Memorable night outdoors with Scottish rockers

10:30AM, Monday 22 August 2022

Memorable night outdoors with Scottish rockers

YOU can say what you want but there can be few music events with surroundings as spectacular as the performers.

Stonor Park, which hosted Texas — surely one of Scotland’s finest bands — was that place.

With the familiar opening steel guitar riff of their first single, I Don’t Want A Lover, the band’s hits tour began and the audience was partying like it was 1989.

It is often said that bands are only as good as the person fronting them. For this show, vocalist Sharleen Spiteri set out the ground rules early.

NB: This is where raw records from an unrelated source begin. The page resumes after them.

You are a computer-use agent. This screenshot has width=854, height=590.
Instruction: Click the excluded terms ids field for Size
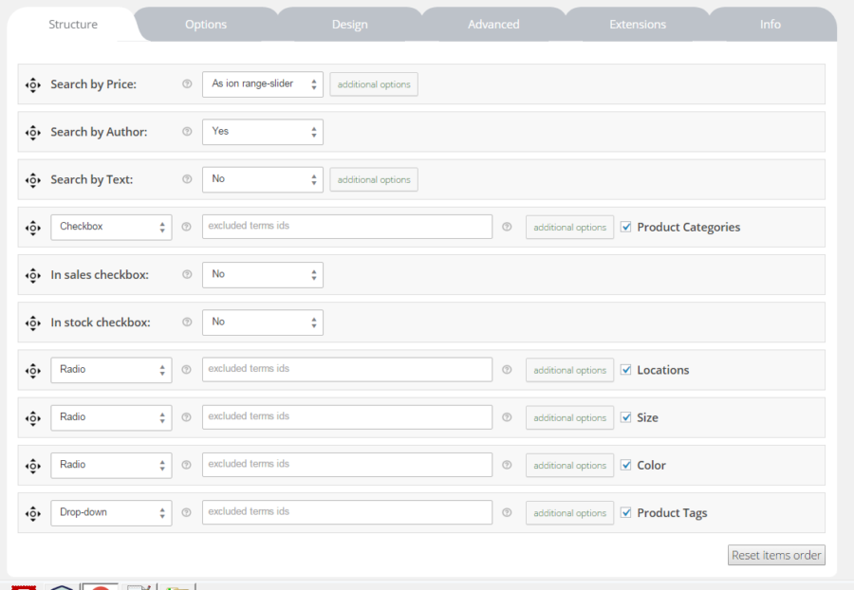(x=346, y=417)
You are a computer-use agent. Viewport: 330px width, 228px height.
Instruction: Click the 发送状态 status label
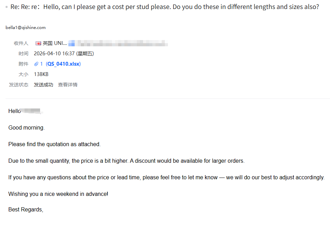coord(19,85)
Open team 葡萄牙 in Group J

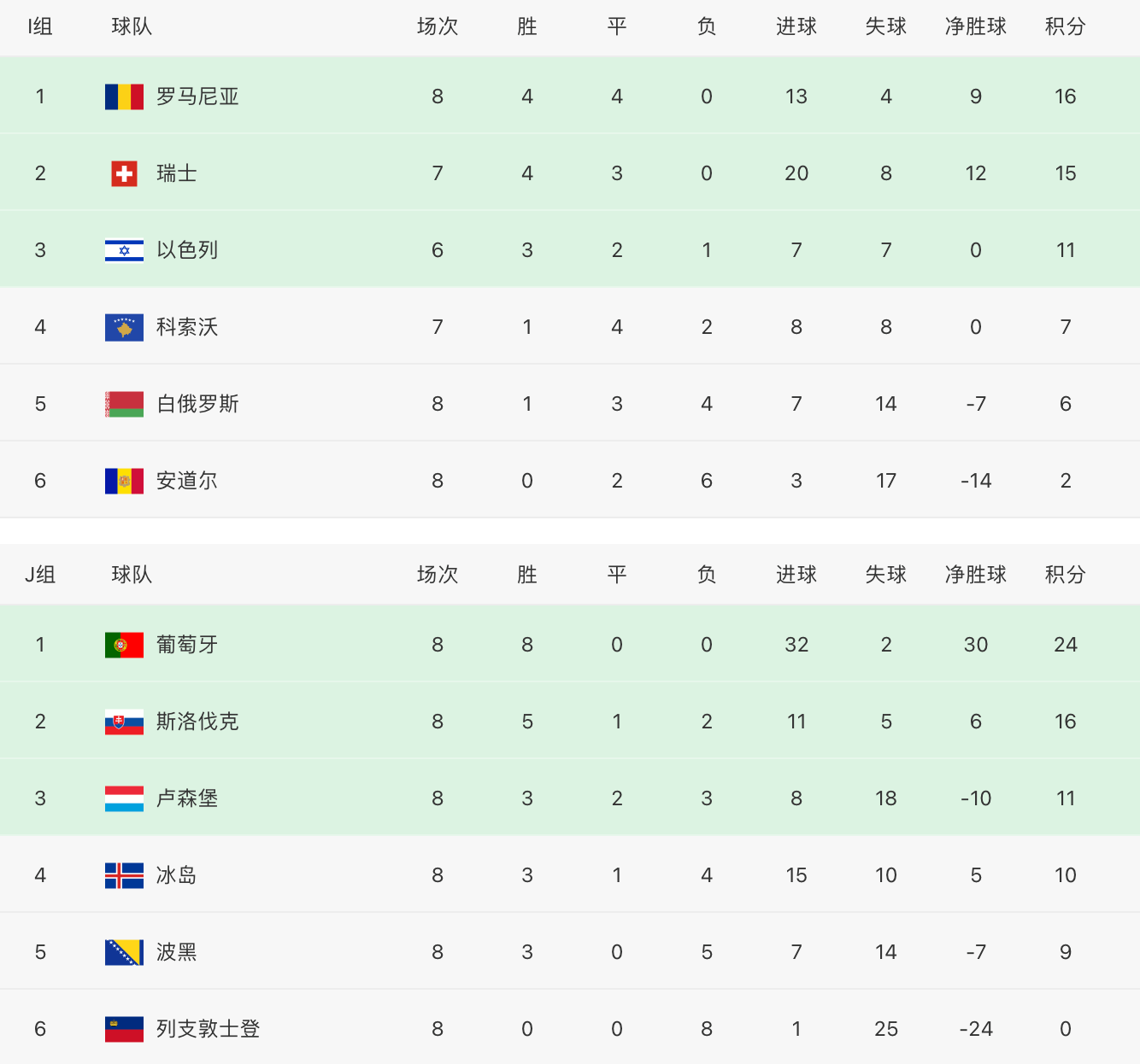(x=187, y=645)
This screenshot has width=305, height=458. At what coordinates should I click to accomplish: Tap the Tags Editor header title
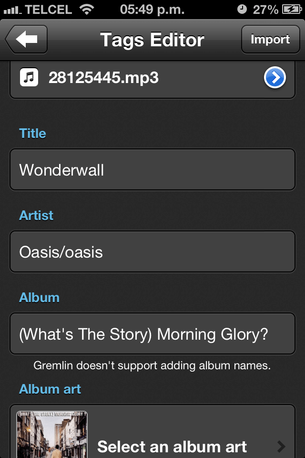coord(152,40)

With the command of someone with decades of experience in getting the most from a crowd, the diminutive figure screamed: “Let’s party!” and the fans duly obliged.

Hits followed — Halo, Once in a Lifetime, When We Are Together — as the crowd sang and danced, directed by Spiteri with a skill honed at thousands of live performances but making us believe we were her first and best audience.

The show was a mixture of music and memories from the preceding three decades, including one Texas would probably rather forget.

Against the advice of the record label, the band insisted on following up their debut top 10 hit by releasing the song Thrill Has Gone. It peaked at No 60 in the charts.

The band thought their career was over and, as Spiteri sarcastically put it: “As a thank-you to everyone in the audience tonight who didn’t buy that single, you can hear it in full now.”

But this was no pension tour set. Spliced seamlessly with songs that were on vinyl the first time around were 2017’s Let’s Work It Out and Hi from 2021.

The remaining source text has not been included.